I think part of the reason soft pulls are not more widely used is a misconception that it is unethical or wrong to utilize soft pulls when working deals with consumers. However, I can assure you 100% that they are perfectly legal. In fact, they are widely used in many other industries including mortgages, business loans, student loans and credit cards.

 

It is also important to know that there are two different types of soft pulls, batch and real time. A batch pulled score can be up to 30-days old. It basically just gives an idea of the credit status. In fact, it is not uncommon for a customer to walk in with their “Fico score,” or something similar which they pulled, and for it to be totally off from the hard pull.
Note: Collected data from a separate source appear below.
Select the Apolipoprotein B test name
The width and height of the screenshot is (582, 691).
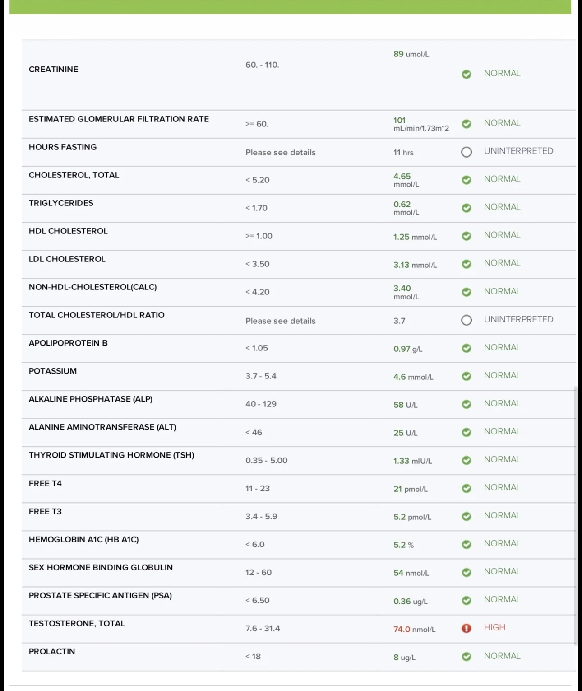pyautogui.click(x=68, y=343)
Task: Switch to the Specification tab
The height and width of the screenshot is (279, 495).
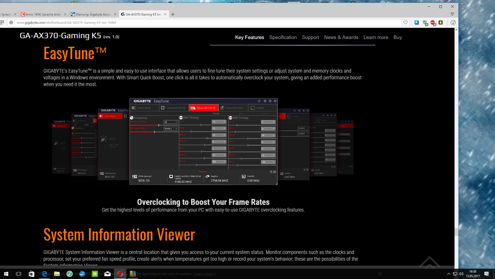Action: pyautogui.click(x=283, y=37)
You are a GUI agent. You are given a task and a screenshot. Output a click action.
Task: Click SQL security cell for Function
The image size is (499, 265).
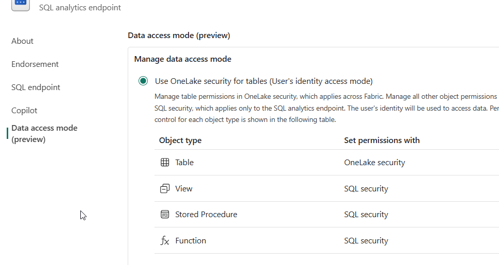pyautogui.click(x=366, y=241)
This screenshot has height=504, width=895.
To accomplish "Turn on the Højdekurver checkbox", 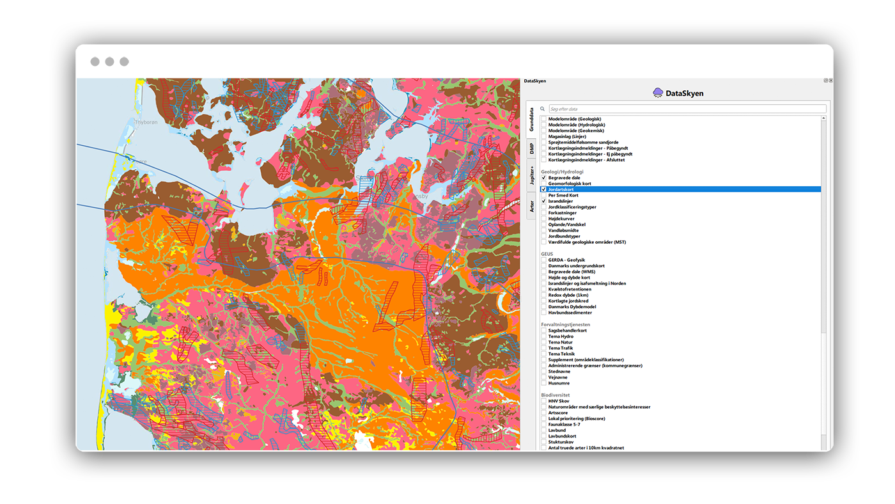I will [x=544, y=219].
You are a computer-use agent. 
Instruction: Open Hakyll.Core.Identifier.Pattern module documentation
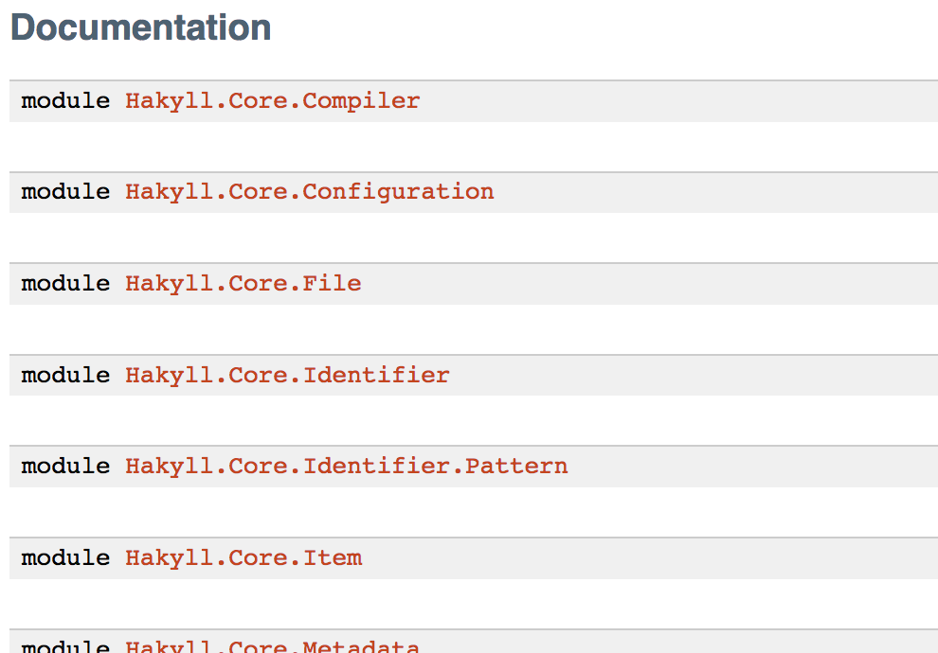tap(347, 467)
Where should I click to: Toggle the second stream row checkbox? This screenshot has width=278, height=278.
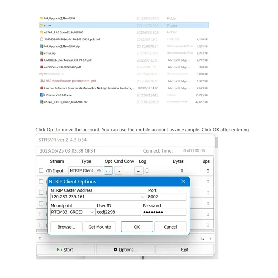(x=41, y=181)
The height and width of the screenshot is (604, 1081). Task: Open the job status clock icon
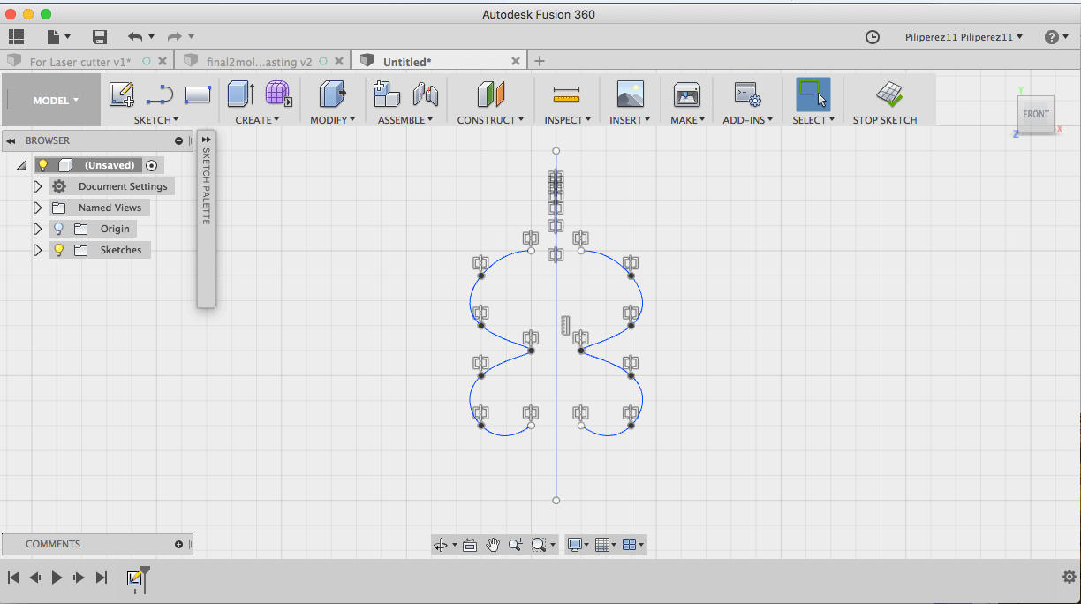coord(872,37)
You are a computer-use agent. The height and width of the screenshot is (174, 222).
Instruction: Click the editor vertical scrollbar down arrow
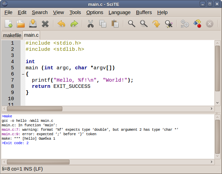coord(217,103)
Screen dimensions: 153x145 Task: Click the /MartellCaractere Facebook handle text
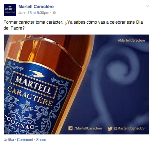(x=88, y=129)
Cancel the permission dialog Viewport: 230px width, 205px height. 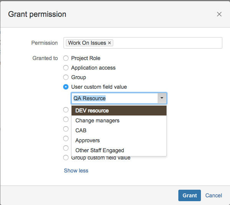(214, 195)
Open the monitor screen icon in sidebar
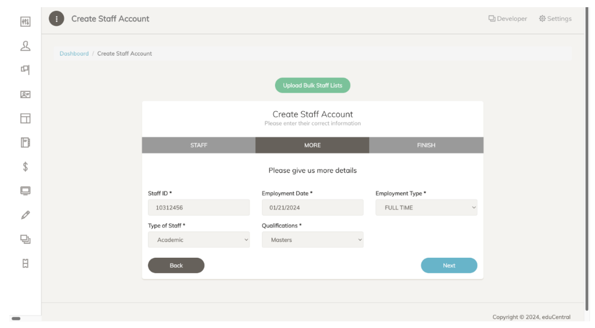 25,191
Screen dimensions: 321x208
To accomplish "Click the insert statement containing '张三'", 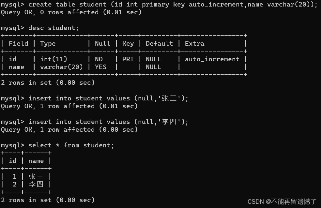I will point(108,98).
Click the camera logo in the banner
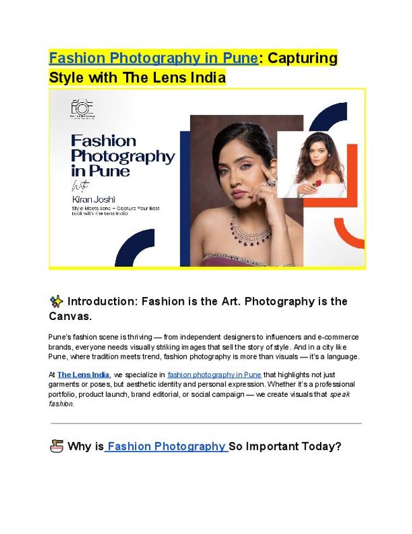412x534 pixels. click(x=82, y=109)
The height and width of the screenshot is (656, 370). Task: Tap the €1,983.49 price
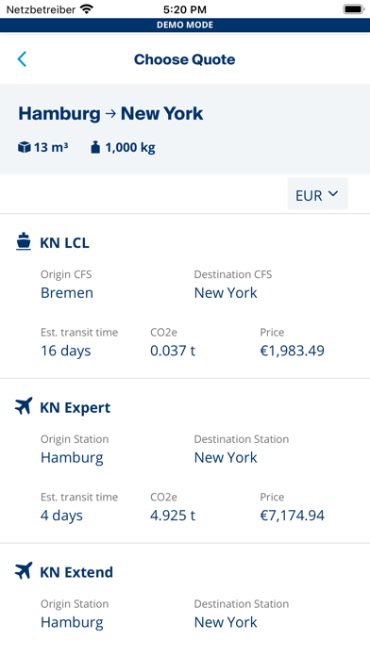pos(292,351)
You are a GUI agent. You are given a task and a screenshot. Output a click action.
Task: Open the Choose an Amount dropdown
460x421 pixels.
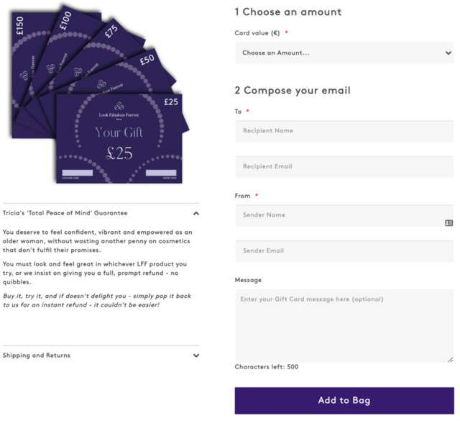pyautogui.click(x=344, y=53)
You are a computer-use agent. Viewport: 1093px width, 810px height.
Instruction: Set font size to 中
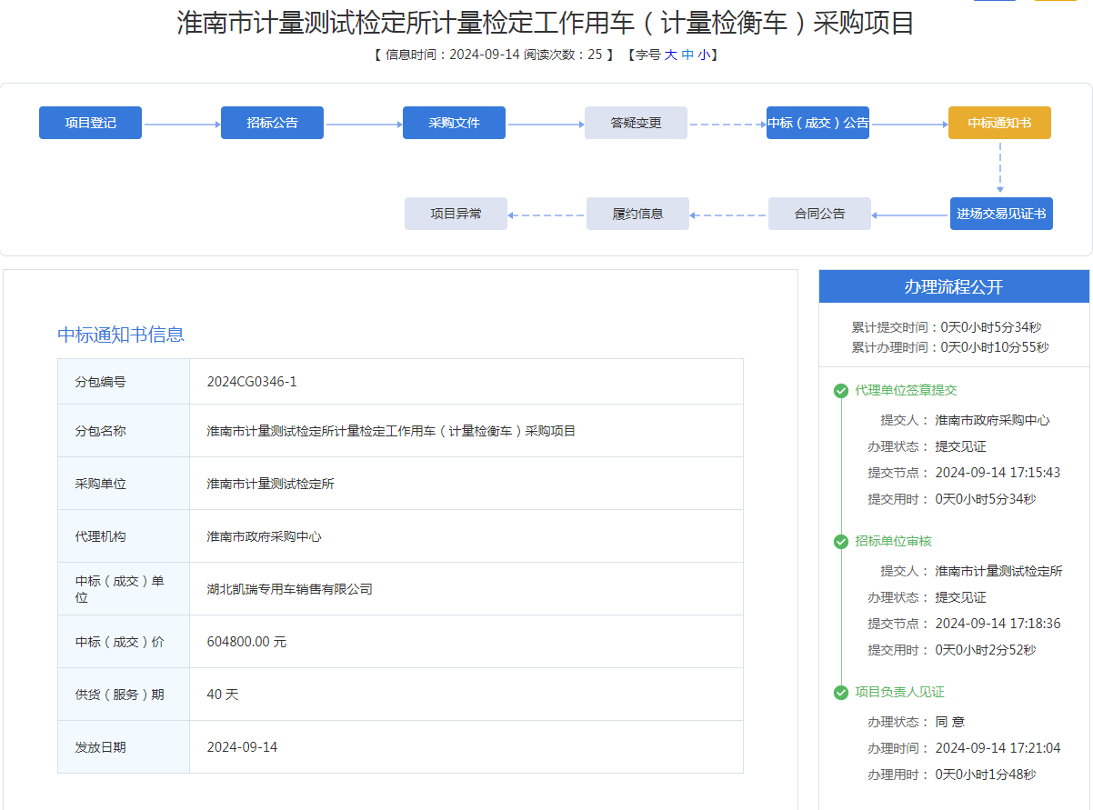[687, 55]

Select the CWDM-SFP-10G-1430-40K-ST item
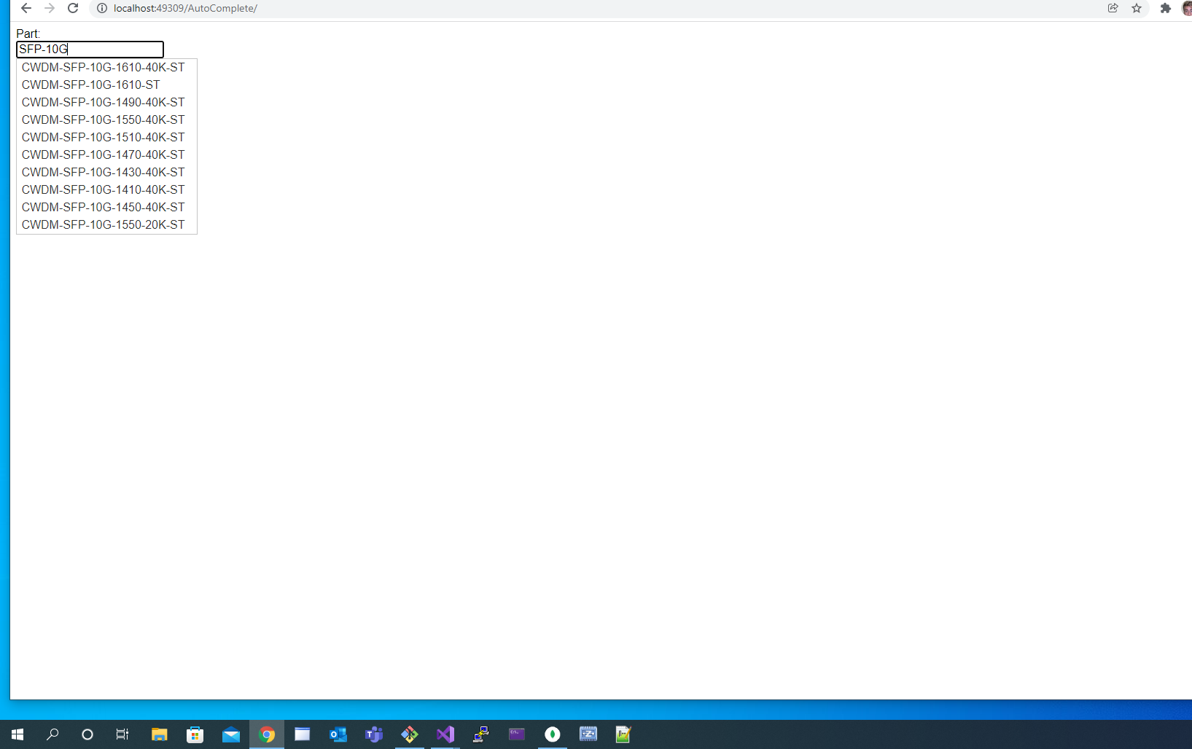pos(103,172)
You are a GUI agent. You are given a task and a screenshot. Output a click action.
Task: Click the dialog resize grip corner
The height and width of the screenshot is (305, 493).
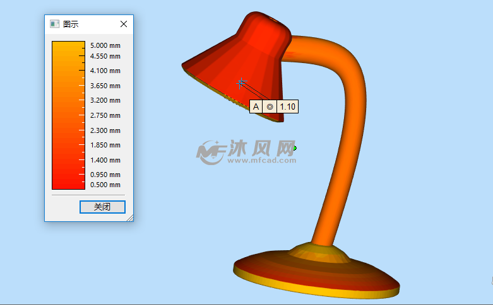tap(130, 217)
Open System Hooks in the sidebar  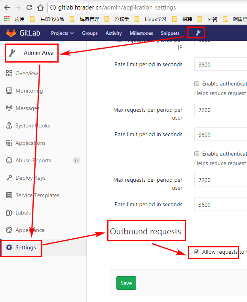(32, 125)
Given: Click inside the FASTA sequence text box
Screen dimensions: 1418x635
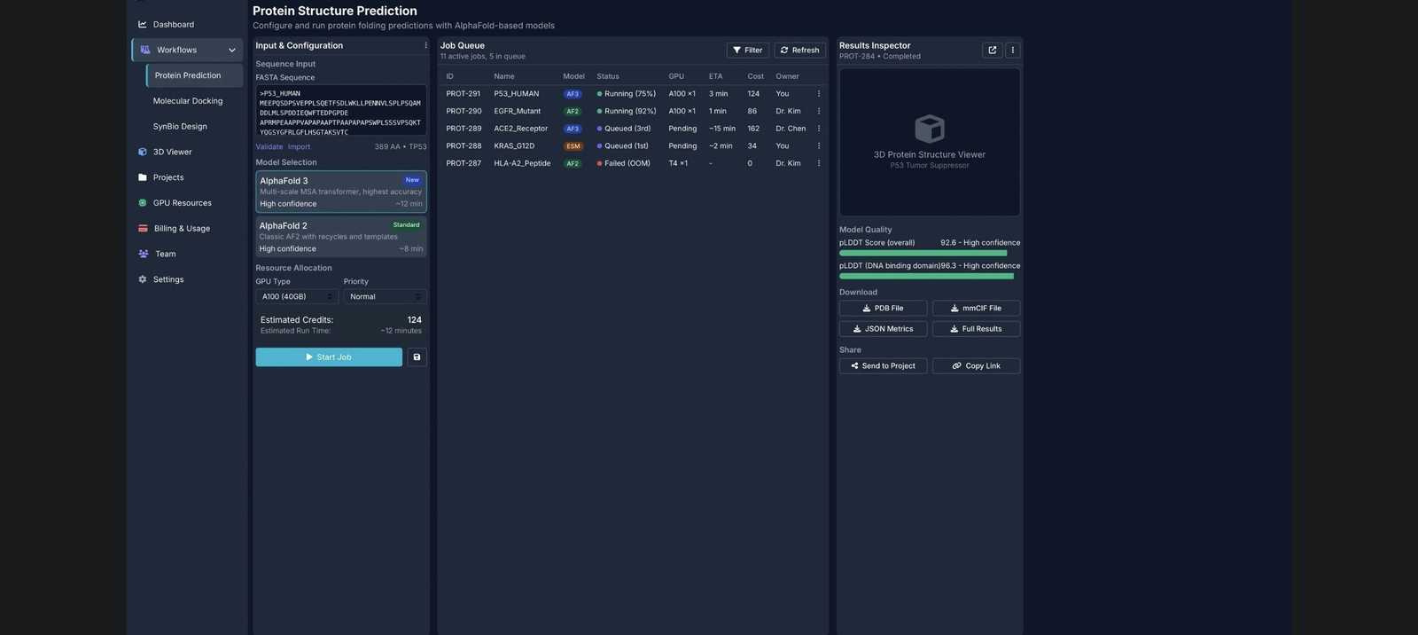Looking at the screenshot, I should 340,112.
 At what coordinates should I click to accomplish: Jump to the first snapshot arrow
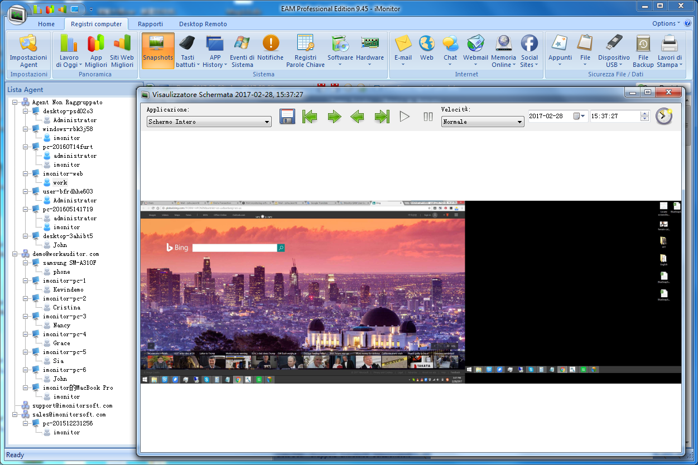pyautogui.click(x=310, y=117)
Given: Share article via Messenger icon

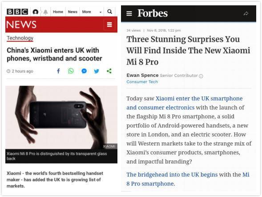Looking at the screenshot, I should (x=84, y=71).
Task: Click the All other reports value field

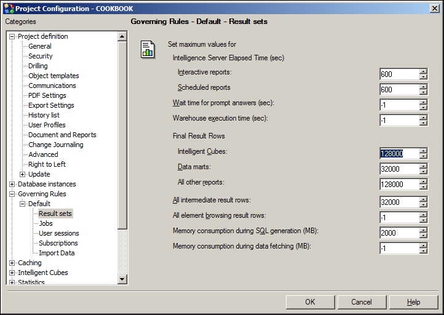Action: pos(399,184)
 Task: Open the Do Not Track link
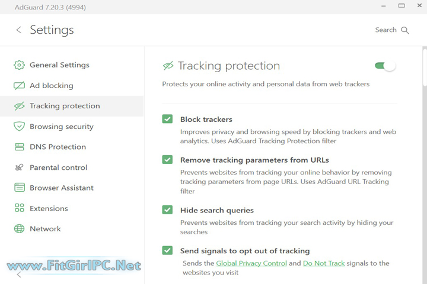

Whereas, a real time score means that if a hard pull were done the same day as the soft pull, the credit score would match exactly. Credit scores can change quite a bit over a 30-day period. So, while a bit more expensive, real time is the way to go.

 

Because of the soft pull information provided, the dealership personnel looking to interact and discuss moving the customer off their current vehicle into a newer one can be more selective in who they approach. They can also leave alone the good service customer that may have a decent equity position but poor credit to continue watching the Today Show in the waiting room.

 

When customers are approached in the waiting room using this technology they are called up just as if someone wants to speak with them about their car being serviced.  They are then told that they have been prescreened and qualify for a newer vehicle for the same as or less than they are paying monthly now. Of course the dealership sales personnel approaching these individuals must be well versed in explaining how a soft credit pull works and that it does not impact the customer’s credit. The customer also has the option of opting out of receiving soft credit pull offers in the future but that means it turns off for all sources including credit card, insurance, and mortgage companies. Less than 1% of the population has opted out of soft credit pulls.

 

Dealerships using this process have, in many cases, seen a dramatic increase in sales. So I would encourage looking into this if you are not already participating.